Bonnie Friedman's
Writing Past Dark is not a new book.
It was published 20 years ago, but its content remains fresh and relevant. The
book is a writing guide offering little actual guidance – no ‘how-to’ on plot,
character, or dialogue. No tips on technique. That isn't the point. In the
author's words, the book is conceived as a companion, a "friend departing
in the opposite direction who [you] can anticipate meeting in the middle"
on the otherwise solitary journey of writing.
The book is
organized into eight essays, each a manageable size for digestion in one
sitting, about the "emotional" side of the writing life. The essays
deal in turn with envy, distraction, hurt feelings, writing school, judgment,
meaning, writer's block, and success.
Throughout,
Friedman presents writing as a slow-developing process that begins on the
inside--one that starts with a love of the process rather than hopes for any
particular outcome. Preoccupations with success are external distractions that
only get in the way. In The Wild Yellow
Circling Beast, Friedman speaks of not being able to write until all
thoughts have been separated from outside authority.
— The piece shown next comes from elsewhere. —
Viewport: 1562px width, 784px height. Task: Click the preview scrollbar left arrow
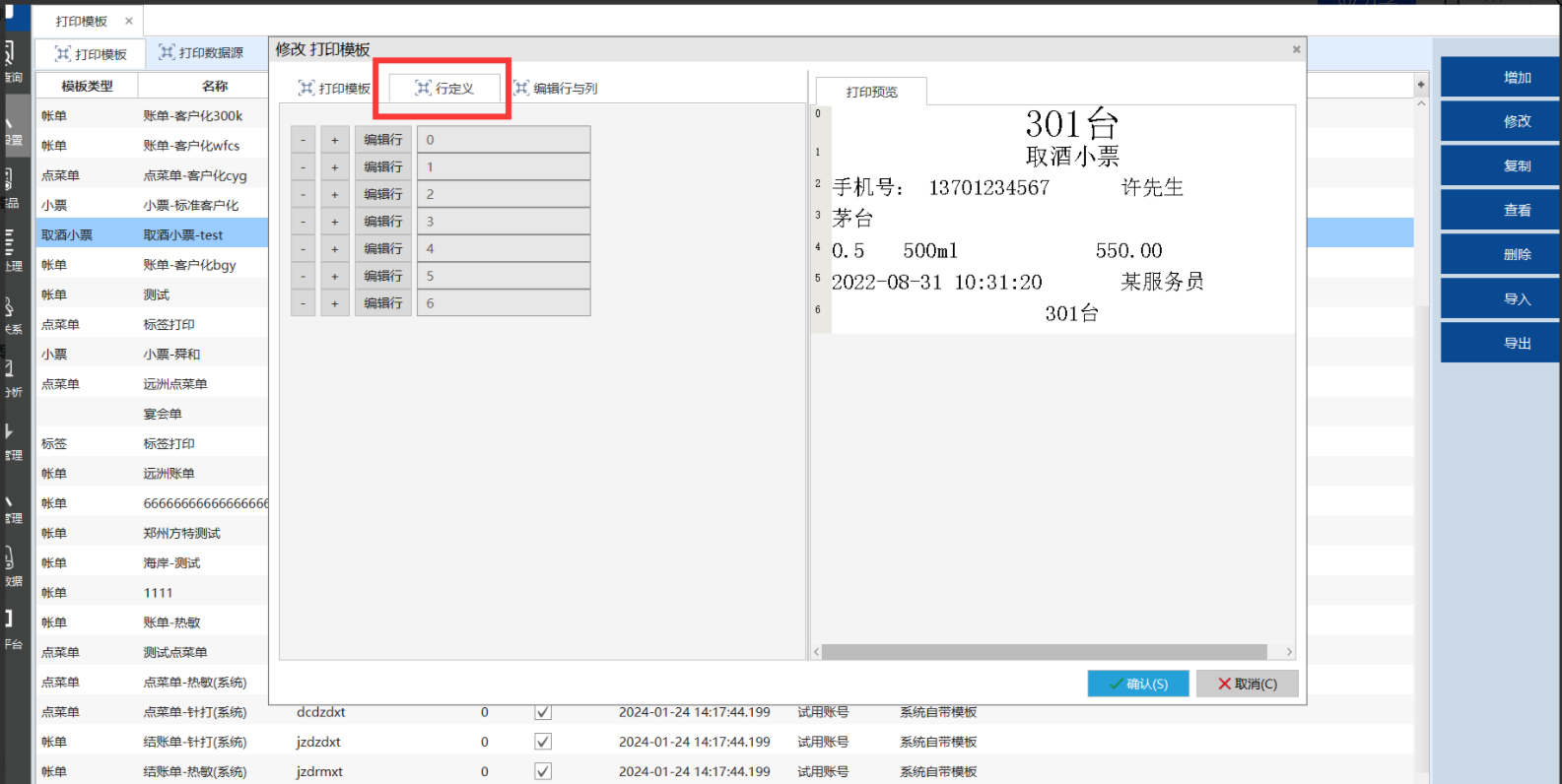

She describes writing as
happening in a place "like a chamber that registers the images of a
photograph, and which must be kept dark for the picture to be captured."
Friedman also
addresses internal judgment. "[O]ur
obsession with perfection [makes] us mute," she says in Message From a Cloud of Flies. In Anorexia of Language, she further suggests
that a reluctance to write may actually be a reluctance to destroy the
beautiful vision in one's mind by putting it on paper, where it will be
imperfect. Writers must set this "non-book" in their head aside and
allow imperfection in the real book in order to move forward.
Finding meaning
in all this work is a topic that weaves its way through the book. In The Story's Body, Friedman builds a case
that there is no need to insert "hidden meaning" into a story.
Because the world is "imbued" with meaning, to write about this world
(and the things in it as perceived with the five senses) will naturally give
rise to meaning. In other words, writers don't create meaning; they communicate
meaning that is already present in the world. "I saw books milked the world,"
Friedman says in The Paraffin Density of
Wax Wings. A writer's task is to find "the optimal arrangement of
words to convey the most meaning possible."
Writing After Dark does not offer technical insight on how to find
this optimal arrangement of words. There are other books for that. What this
book does do, in often beautiful language embroidered with insight, is
encourage us to live well and to write with abandon. And, through writing, to
"heal the rift between the hours we've lived through and the authoritarian
grid of language."
3 comments:
This sounds like a great book. Thanks, Janie!
I need to pick up a copy. Thanks, Janie.
Your review itself is an insight into some of the indecision and fear that go into writing. Thanks, Janie.